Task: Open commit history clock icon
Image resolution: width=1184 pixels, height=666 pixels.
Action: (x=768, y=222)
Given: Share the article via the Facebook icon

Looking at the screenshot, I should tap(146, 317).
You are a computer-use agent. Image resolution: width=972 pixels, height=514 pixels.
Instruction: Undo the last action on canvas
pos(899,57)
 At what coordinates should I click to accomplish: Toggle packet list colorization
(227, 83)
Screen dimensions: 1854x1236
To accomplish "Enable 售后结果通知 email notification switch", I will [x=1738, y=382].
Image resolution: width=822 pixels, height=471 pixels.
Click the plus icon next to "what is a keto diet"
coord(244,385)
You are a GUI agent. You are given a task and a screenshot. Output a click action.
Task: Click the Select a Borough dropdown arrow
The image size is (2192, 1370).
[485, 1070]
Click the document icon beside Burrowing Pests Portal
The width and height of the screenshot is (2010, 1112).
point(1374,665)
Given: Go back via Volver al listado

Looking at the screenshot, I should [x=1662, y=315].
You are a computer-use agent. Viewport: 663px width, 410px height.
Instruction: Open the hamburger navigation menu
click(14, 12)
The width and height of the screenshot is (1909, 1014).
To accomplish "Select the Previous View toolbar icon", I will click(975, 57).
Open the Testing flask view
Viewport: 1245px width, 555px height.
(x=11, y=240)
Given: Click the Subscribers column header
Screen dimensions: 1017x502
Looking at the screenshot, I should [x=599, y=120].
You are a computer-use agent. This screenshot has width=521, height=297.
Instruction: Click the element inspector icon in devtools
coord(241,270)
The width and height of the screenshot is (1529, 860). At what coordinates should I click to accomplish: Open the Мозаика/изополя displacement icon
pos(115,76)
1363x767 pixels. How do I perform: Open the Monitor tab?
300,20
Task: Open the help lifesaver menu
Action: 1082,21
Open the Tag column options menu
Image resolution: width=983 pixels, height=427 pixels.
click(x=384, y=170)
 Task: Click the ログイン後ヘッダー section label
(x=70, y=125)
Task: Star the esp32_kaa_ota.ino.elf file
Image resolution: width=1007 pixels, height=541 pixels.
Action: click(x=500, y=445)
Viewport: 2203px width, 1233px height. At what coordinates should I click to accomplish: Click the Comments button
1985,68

------

> _Directions_: Repeat word for word the lines running from the line containing "Given: Click the Subscribers column header" to the end of the entries above, inclusive.

> _Result_:
Given: Click the Subscribers column header
Screen dimensions: 1017x502
Looking at the screenshot, I should [x=599, y=120].
You are a computer-use agent. This screenshot has width=521, height=297.
Instruction: Click the element inspector icon in devtools
coord(241,270)
The width and height of the screenshot is (1529, 860). At what coordinates should I click to accomplish: Open the Мозаика/изополя displacement icon
pos(115,76)
1363x767 pixels. How do I perform: Open the Monitor tab?
300,20
Task: Open the help lifesaver menu
Action: 1082,21
Open the Tag column options menu
Image resolution: width=983 pixels, height=427 pixels.
click(x=384, y=170)
 Task: Click the ログイン後ヘッダー section label
(x=70, y=125)
Task: Star the esp32_kaa_ota.ino.elf file
Image resolution: width=1007 pixels, height=541 pixels.
Action: click(x=500, y=445)
Viewport: 2203px width, 1233px height. At what coordinates should I click to accomplish: Click the Comments button
1985,68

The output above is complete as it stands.